John Ashbery

American poet John Ashbery (1927-2017), whose work—since it first began appearing in the early 1950s—has become the subject of hundreds of literary and philosophical studies, has a style so distinct that it sometimes allows us, as critic John Bayley once put it, “to see life for a moment the Ashbery way.” In nearly thirty volumes of poetry, art criticism, French translations and collages, Ashbery’s deep attention to the ways people think about themselves and each other—in both life and in art— forms a compelling subject, even when such moments are mentioned only through fragments of language or speech, or in partial or interrupted memories. 
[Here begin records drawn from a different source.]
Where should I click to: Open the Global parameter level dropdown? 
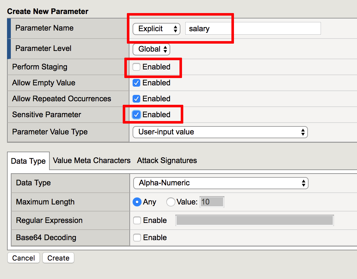[151, 49]
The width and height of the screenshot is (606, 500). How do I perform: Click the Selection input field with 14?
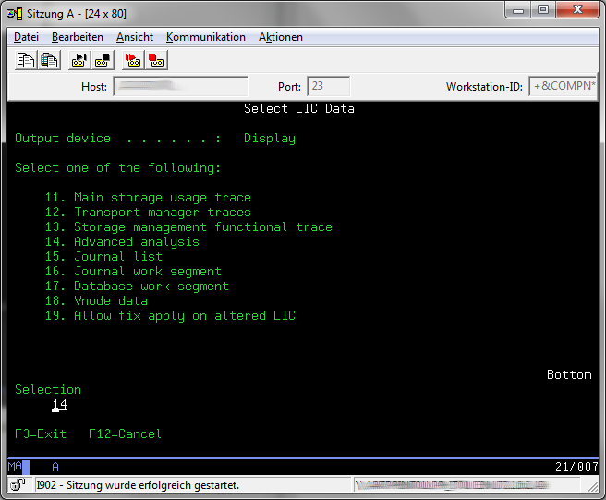coord(59,405)
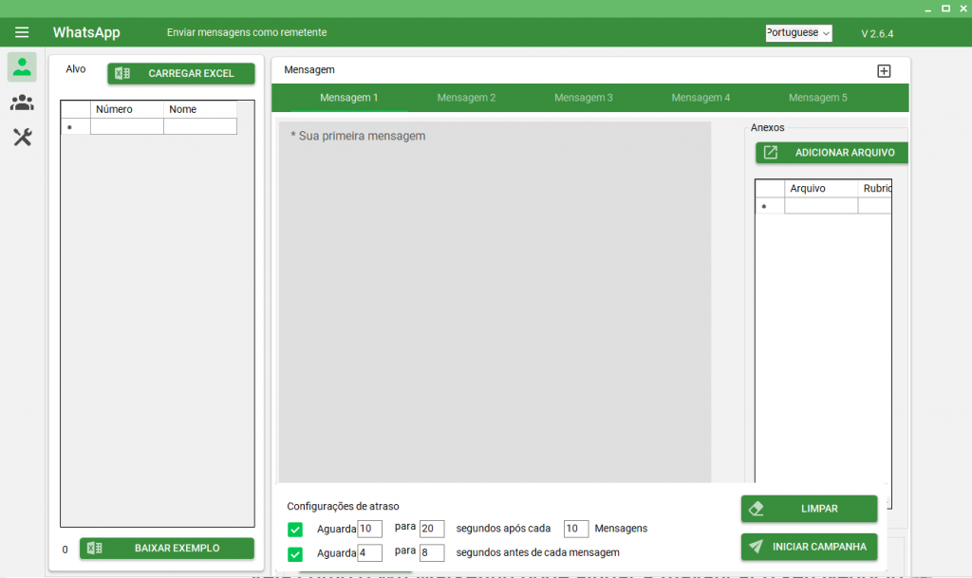This screenshot has height=578, width=972.
Task: Click the add message plus icon
Action: click(x=884, y=71)
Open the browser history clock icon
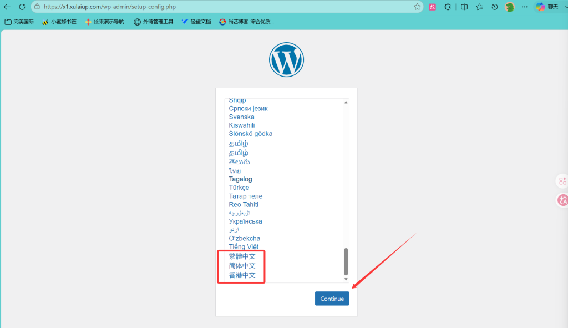The image size is (568, 328). click(495, 7)
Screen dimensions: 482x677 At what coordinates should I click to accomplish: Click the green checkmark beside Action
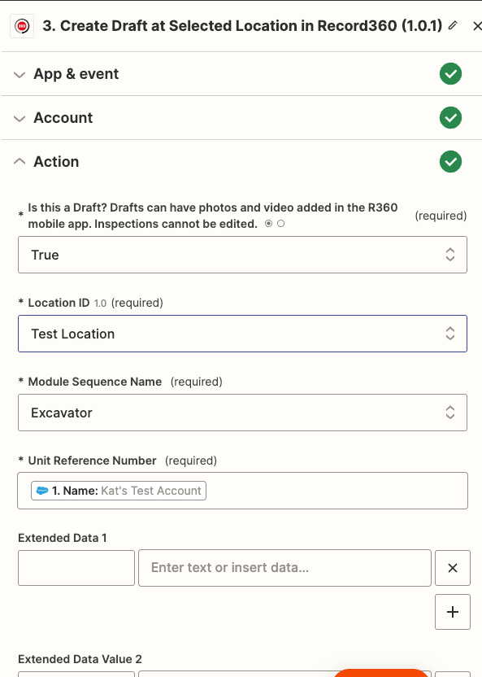pos(450,161)
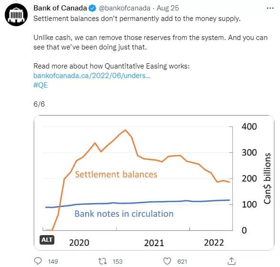Open the three-dot more options menu

click(x=270, y=8)
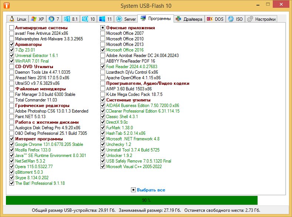This screenshot has height=217, width=292.
Task: Enable avast! Free Antivirus 2024 checkbox
Action: point(12,33)
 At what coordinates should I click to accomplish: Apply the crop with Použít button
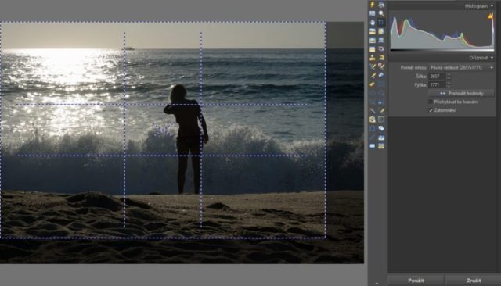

Ashbery’s original way of seeing developed early.  Born in Rochester, New York, he grew up on his family’s fruit farm in Sodus, New York.  Identified in high school as a “genius,” he was sent to study at Deerfield Academy, then admitted to Harvard University for college.  There he met poets Frank O’Hara and Kenneth Koch and began writing poems that W.H. Auden would choose to publish as Some Trees (1956), the winner of the Yale Younger Poets Prize. 

Although he worked full-time as an art critic in New York City and Paris for nearly forty years, Ashbery wrote, during those same years, some of the most sublime poems of his career.  His “masterpiece,” Self-Portrait in a Convex Mirror (1975), was awarded the Pulitzer Prize, the National Book Critics Circle Award and the National Book Award, honors that led to greater renown and a larger public readership. In the 21st century, Ashbery continued to make language new in volumes like Breezeway (2015), which imagined how our present life—Batman, CBS, the Kardashians, for example—is always at play in our minds, reminding us in surprising ways of eternal questions about who we are and how we think.  In October, 2016, he published his final volume of poetry, Commotion of the Birds.  On July 28, 2017, the poet turned ninety years old. A little over a month later, on September 3, 2017, he passed away at his Hudson home.